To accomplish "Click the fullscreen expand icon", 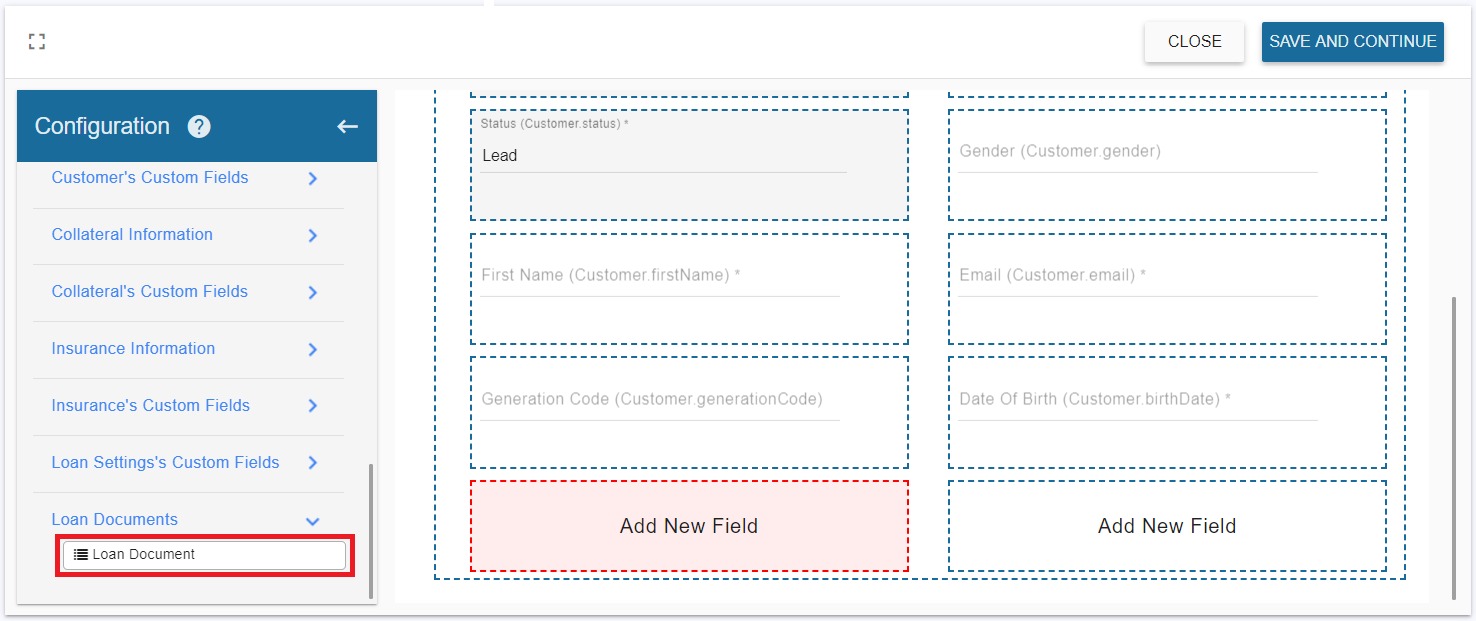I will (x=37, y=41).
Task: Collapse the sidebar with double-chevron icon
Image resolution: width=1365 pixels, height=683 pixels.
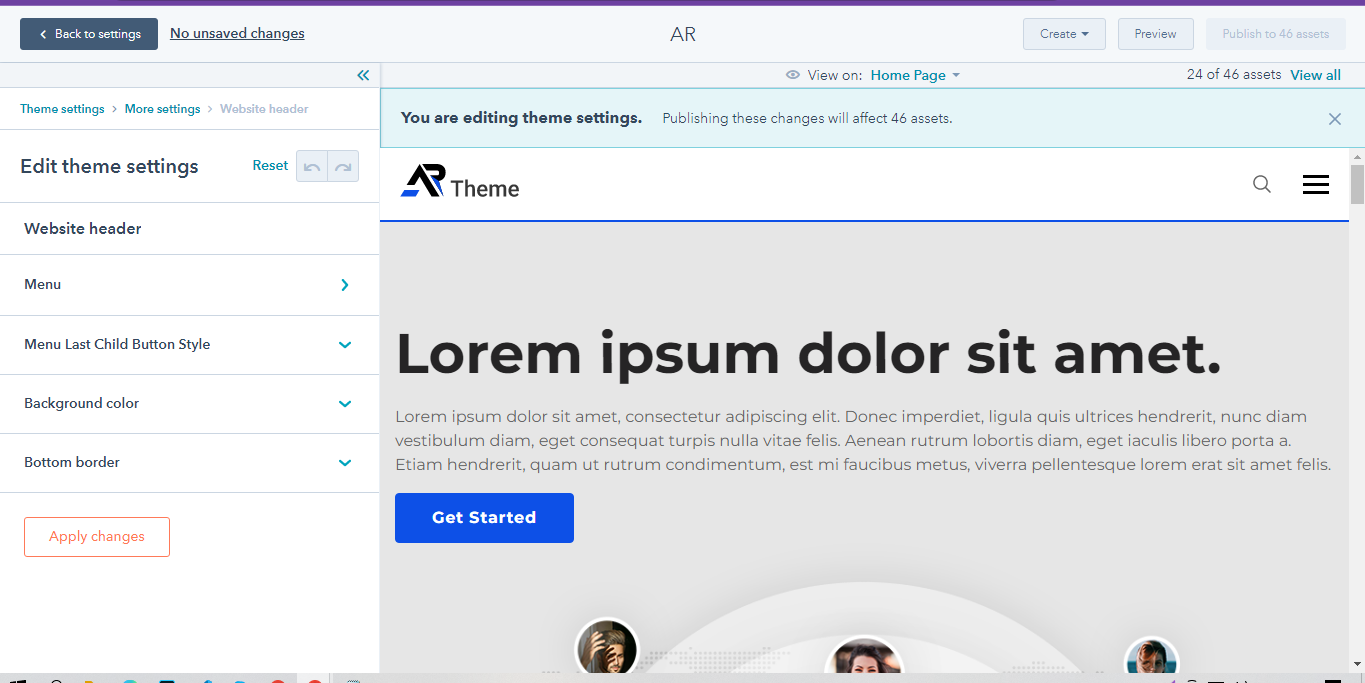Action: click(363, 75)
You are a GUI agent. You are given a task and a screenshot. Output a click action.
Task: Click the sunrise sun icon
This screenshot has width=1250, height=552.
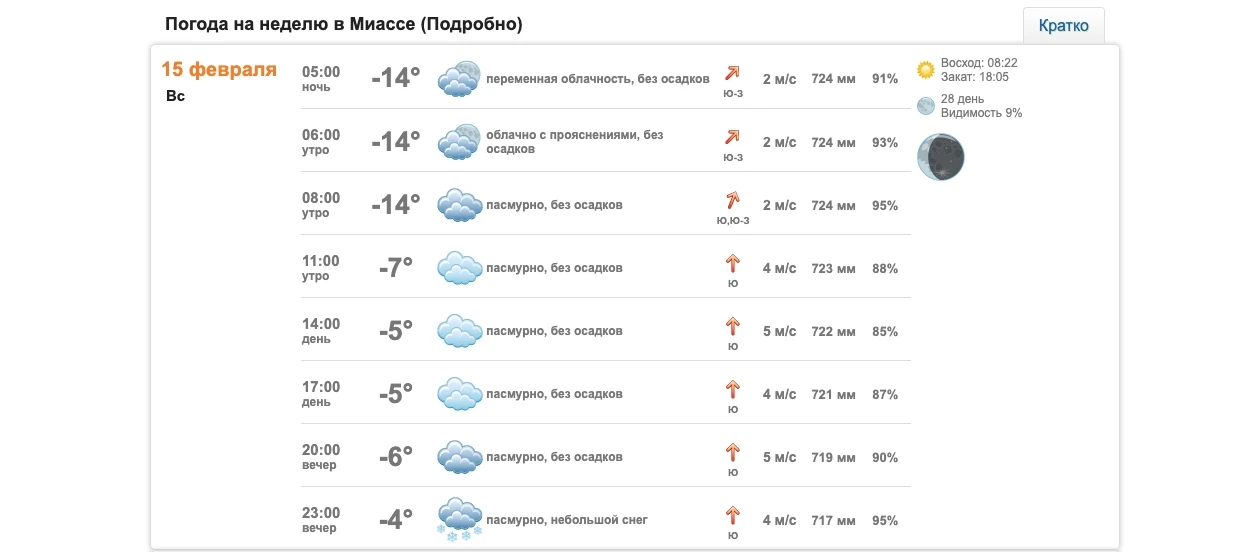(926, 70)
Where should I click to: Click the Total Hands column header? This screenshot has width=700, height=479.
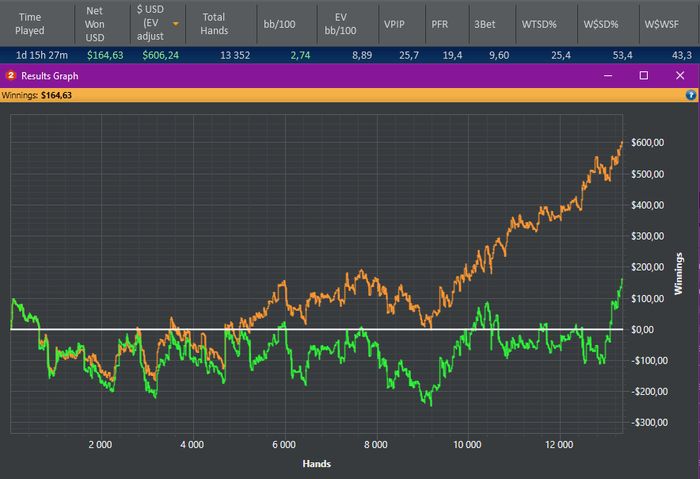[x=215, y=23]
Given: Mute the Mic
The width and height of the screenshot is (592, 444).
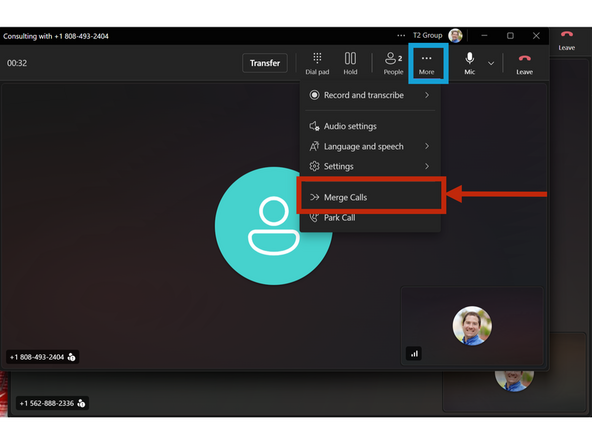Looking at the screenshot, I should click(469, 63).
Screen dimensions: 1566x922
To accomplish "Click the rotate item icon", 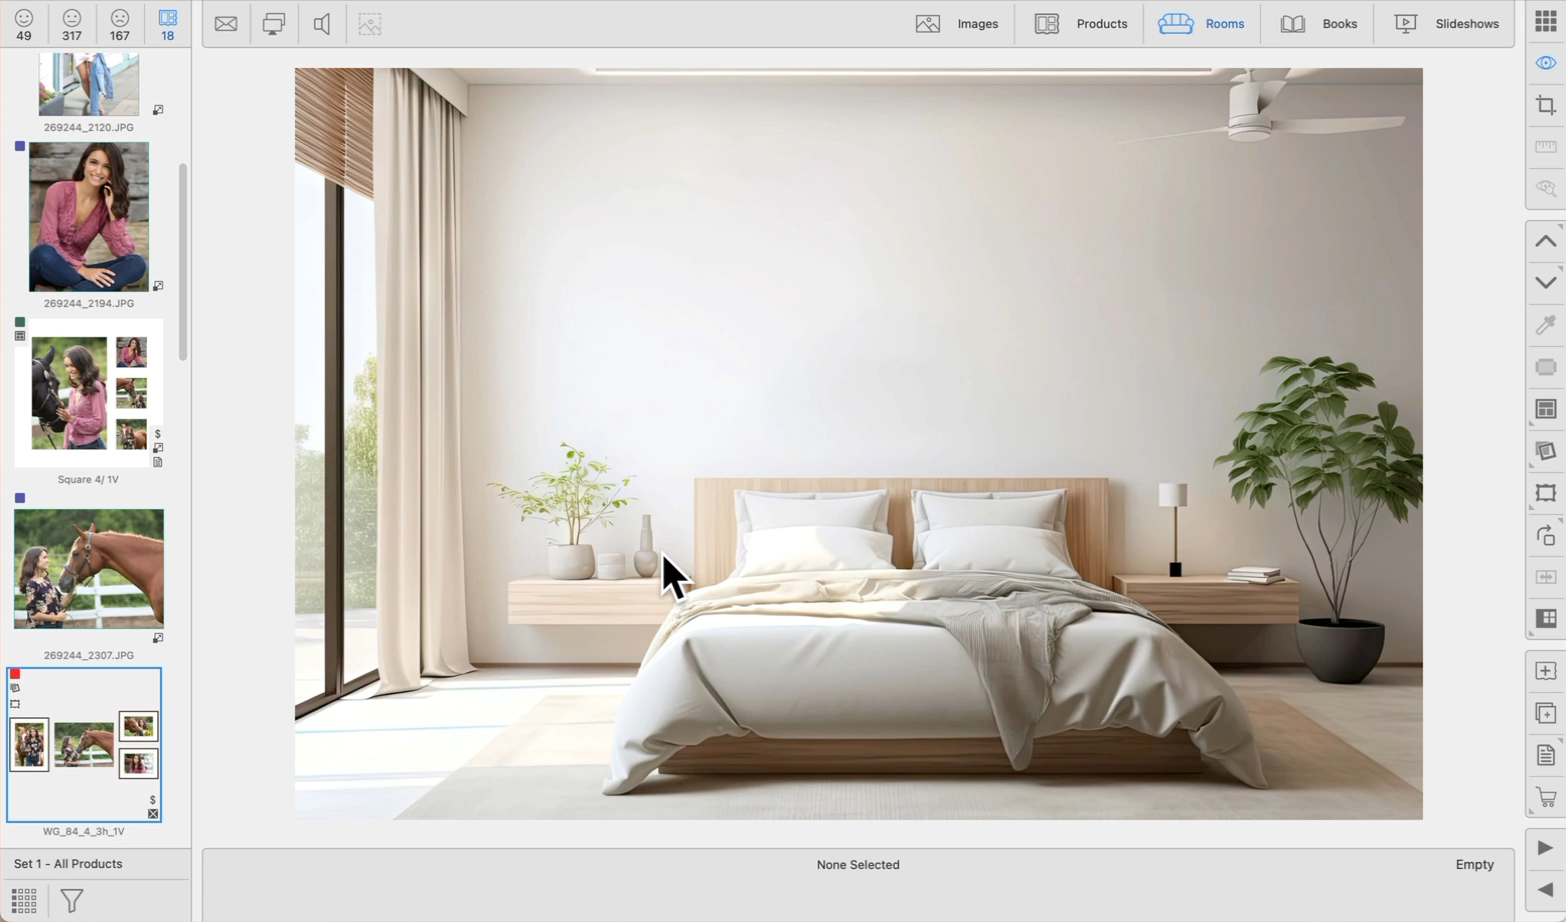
* * *
Your task is to give again, unchanged, the lines from the line that contains "Task: Collapse the" to the end of the records. Include both end lines but no pictures.

Task: Collapse the sidebar with double-chevron icon
Image resolution: width=1365 pixels, height=683 pixels.
Action: click(363, 75)
You are a GUI agent. You are given a task and a screenshot. Output a click action.
Task: Click the sunrise sun icon
This screenshot has width=1250, height=552.
(926, 70)
Where should I click to: Click the Total Hands column header? This screenshot has width=700, height=479.
[x=215, y=23]
Given: Mute the Mic
The width and height of the screenshot is (592, 444).
Looking at the screenshot, I should click(469, 63).
Screen dimensions: 1566x922
To accomplish "Click the rotate item icon", 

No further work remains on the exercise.